Working Principle


Seifert Surfaces

A German mathematician, Herbert Seifert, provided a valuable algorithm known as Seifert's Algorithm. In this algorithm, he proved that for any knot or link, one can construct an orientable surface with the knot or link as its surface boundary. These surfaces are named after him and are called Seifert Surfaces.

Look at the images shown below. In the first image, there is an orientable surface with the Borromean ring as its boundary. In the second image, there is an orientable surface with the Hopf link as its boundary. In the last image, there are two sides of an orientable disk surface with the unknot as its boundary.

Connecting the Dots: Linking Number of a Link

Being familiar with the concept of Seifert surfaces, let's attempt to use its feature of orientability to calculate the linking number of a link. Consider a link \(L\) consisting of two knots, \(K1\) and \(K2\).

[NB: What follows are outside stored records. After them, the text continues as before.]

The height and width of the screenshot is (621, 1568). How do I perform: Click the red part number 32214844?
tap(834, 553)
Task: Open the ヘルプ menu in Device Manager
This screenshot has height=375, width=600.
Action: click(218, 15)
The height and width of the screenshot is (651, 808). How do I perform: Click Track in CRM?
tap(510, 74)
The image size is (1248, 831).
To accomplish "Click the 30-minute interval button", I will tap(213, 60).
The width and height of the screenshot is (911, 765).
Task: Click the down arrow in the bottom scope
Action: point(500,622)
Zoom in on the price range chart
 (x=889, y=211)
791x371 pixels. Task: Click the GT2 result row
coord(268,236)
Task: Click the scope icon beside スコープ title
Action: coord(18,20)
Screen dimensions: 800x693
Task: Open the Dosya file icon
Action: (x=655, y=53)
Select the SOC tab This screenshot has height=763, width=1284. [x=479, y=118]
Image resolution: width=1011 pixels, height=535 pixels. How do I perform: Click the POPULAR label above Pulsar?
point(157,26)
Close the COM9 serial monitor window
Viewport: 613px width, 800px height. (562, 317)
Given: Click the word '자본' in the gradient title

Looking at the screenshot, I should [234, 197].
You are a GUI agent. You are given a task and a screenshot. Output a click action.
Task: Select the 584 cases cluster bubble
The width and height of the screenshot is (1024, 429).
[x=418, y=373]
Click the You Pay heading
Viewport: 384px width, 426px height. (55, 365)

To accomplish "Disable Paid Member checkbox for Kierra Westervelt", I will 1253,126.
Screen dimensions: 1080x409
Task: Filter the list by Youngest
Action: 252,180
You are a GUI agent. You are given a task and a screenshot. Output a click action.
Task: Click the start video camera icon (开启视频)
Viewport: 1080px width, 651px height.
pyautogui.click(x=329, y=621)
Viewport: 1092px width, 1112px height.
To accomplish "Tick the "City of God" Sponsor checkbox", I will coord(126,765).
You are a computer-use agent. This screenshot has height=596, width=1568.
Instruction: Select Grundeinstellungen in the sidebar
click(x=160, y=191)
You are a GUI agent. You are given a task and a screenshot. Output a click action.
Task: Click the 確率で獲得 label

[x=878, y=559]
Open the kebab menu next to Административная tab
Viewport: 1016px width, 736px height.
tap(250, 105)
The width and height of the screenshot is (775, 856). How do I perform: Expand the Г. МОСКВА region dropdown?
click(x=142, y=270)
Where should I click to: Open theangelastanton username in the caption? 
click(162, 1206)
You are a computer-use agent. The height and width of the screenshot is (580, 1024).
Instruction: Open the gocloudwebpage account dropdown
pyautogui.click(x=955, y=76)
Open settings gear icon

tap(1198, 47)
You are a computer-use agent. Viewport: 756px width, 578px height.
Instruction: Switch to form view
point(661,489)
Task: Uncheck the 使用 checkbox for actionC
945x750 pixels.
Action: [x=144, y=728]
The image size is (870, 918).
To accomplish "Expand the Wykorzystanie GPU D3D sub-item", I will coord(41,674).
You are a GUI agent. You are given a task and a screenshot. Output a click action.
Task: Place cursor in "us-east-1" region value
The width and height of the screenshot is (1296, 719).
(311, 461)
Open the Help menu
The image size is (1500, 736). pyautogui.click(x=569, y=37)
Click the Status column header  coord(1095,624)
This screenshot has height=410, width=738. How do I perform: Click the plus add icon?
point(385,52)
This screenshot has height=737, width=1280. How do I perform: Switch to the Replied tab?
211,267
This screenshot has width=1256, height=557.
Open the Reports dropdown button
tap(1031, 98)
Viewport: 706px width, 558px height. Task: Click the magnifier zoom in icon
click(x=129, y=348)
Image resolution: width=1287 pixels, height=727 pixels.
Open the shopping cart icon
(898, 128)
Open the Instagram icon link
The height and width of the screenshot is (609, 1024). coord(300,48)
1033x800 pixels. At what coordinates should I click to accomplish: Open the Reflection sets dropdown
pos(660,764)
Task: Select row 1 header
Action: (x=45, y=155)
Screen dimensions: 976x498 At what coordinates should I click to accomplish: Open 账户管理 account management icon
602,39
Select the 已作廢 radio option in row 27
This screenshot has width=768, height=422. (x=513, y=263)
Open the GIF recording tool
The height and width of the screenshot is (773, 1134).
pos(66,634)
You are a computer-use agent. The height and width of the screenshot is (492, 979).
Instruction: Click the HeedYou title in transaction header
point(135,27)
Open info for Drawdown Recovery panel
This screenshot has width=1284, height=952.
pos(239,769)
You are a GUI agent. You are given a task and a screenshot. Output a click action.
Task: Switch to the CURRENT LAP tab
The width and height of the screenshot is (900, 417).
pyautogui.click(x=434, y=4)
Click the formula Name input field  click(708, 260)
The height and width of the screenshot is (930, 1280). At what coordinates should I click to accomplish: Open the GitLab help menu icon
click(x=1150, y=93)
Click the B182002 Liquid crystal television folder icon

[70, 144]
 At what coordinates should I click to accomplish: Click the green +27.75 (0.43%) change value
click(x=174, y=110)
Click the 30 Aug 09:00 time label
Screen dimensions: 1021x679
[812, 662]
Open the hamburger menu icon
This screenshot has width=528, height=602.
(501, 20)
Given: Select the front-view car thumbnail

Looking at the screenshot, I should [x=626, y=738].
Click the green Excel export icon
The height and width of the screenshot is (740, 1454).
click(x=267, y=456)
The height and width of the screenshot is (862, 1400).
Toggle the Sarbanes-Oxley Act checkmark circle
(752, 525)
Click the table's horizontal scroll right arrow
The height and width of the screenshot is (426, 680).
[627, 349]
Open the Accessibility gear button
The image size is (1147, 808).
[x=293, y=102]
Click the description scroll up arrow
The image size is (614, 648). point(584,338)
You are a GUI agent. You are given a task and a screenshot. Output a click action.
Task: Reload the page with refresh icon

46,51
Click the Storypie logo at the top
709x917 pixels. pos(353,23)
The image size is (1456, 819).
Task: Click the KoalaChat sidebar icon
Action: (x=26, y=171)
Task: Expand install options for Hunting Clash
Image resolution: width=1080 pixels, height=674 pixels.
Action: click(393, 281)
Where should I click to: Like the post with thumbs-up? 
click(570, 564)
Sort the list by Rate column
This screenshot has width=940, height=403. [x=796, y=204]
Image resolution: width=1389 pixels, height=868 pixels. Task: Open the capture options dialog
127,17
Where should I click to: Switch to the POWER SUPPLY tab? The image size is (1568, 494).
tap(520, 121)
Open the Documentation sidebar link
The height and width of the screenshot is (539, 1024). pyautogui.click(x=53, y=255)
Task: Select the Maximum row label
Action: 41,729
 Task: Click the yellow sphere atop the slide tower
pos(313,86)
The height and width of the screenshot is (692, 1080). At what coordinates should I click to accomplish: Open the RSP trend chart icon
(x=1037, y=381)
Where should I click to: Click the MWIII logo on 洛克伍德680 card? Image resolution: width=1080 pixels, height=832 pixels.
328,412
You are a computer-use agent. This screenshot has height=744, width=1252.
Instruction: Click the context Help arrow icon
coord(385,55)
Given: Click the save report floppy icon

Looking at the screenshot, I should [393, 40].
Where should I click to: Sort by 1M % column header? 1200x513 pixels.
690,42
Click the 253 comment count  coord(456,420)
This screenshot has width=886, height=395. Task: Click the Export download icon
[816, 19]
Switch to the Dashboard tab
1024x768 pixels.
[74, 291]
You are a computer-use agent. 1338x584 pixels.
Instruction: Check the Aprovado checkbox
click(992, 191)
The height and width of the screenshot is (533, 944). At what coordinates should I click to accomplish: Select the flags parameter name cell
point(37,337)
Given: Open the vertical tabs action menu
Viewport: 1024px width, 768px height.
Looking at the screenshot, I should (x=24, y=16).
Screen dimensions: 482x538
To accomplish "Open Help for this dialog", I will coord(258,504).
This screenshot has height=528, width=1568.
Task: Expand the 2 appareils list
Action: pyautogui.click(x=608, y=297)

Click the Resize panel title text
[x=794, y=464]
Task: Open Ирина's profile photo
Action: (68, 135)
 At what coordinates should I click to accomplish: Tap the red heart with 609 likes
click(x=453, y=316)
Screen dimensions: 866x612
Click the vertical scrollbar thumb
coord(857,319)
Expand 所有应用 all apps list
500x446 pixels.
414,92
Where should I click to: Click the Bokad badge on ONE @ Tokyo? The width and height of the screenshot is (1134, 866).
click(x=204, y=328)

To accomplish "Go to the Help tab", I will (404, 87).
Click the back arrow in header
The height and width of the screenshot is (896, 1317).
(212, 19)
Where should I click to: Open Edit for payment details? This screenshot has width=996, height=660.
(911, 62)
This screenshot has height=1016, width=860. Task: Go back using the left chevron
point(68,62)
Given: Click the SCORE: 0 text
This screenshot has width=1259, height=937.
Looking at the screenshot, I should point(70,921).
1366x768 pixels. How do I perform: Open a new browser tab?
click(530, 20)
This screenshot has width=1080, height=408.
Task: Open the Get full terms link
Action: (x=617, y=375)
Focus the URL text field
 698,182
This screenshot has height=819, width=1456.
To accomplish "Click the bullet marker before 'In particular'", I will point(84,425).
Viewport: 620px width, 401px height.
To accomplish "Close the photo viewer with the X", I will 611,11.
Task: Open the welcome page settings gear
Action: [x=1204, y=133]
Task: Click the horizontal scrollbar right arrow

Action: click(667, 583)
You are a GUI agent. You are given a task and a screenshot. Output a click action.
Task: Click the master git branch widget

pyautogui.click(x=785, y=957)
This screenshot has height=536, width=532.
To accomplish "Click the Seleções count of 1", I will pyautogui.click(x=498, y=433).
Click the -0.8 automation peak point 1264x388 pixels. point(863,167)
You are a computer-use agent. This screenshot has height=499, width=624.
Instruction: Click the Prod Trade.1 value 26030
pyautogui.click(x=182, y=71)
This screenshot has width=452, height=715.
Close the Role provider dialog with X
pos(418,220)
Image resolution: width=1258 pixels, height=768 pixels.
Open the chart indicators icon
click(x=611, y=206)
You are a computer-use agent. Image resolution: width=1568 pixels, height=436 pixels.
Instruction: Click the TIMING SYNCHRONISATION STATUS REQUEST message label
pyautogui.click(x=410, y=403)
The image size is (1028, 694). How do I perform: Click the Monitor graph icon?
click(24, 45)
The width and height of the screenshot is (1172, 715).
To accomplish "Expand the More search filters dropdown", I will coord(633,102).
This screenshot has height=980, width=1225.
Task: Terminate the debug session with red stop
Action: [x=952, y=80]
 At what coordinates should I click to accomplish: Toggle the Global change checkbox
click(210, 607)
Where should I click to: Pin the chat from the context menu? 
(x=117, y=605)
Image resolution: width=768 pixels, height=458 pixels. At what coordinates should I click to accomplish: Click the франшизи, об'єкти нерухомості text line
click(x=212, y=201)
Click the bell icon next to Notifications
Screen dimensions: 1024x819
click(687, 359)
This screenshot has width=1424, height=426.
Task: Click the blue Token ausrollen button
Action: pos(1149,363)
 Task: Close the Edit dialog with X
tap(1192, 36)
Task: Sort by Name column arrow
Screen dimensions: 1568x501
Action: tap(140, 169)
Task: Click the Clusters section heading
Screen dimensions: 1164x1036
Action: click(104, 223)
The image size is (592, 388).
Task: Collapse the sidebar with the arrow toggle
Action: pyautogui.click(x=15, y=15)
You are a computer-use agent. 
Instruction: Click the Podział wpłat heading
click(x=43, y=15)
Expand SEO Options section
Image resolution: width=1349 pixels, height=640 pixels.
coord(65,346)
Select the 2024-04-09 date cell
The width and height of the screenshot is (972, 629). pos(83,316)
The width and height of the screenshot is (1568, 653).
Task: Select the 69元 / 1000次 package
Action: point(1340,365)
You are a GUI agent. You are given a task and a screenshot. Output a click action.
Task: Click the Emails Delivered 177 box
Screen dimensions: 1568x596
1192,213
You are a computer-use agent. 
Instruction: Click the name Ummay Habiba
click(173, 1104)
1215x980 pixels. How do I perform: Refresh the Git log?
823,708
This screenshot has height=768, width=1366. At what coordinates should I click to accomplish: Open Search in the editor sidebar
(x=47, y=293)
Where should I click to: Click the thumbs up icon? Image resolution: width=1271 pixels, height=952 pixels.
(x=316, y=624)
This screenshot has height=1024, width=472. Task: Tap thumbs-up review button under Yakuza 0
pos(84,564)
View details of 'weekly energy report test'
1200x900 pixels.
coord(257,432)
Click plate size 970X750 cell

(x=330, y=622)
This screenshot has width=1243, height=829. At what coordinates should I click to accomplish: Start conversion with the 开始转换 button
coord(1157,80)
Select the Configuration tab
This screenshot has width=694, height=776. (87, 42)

Link of two oriented trefoils
Link of two oriented trefoils

We select one of the knots, say the red one, and construct its Seifert surface. We then count how many times the blue knot crosses the red Seifert surface. Each time it crosses from the top to the bottom side, we count it as -1; from bottom to top as +1. The modulus of the sum of these values is the linking number of the link.

Linking Number of Unlink

Linking Number 0 for an Unlink
Linking Number 0 for an Unlink
Linking Number 0 for an Unlink
Linking Number 0 for any deformation for an Unlink

The linking number for an unlink is always 0, regardless of the deformations, as the loops do not cross each other’s Seifert surfaces.

Linking Number of Hopf Link

Different Orientations of Hopf Link
Four possible orientations of the Hopf Link

The linking number for the Hopf link is 1, independent of its orientation or deformation, since it crosses the blue seifert surface once, either top to bottom or bottom to top. This distinguishes it topologically from an unlink.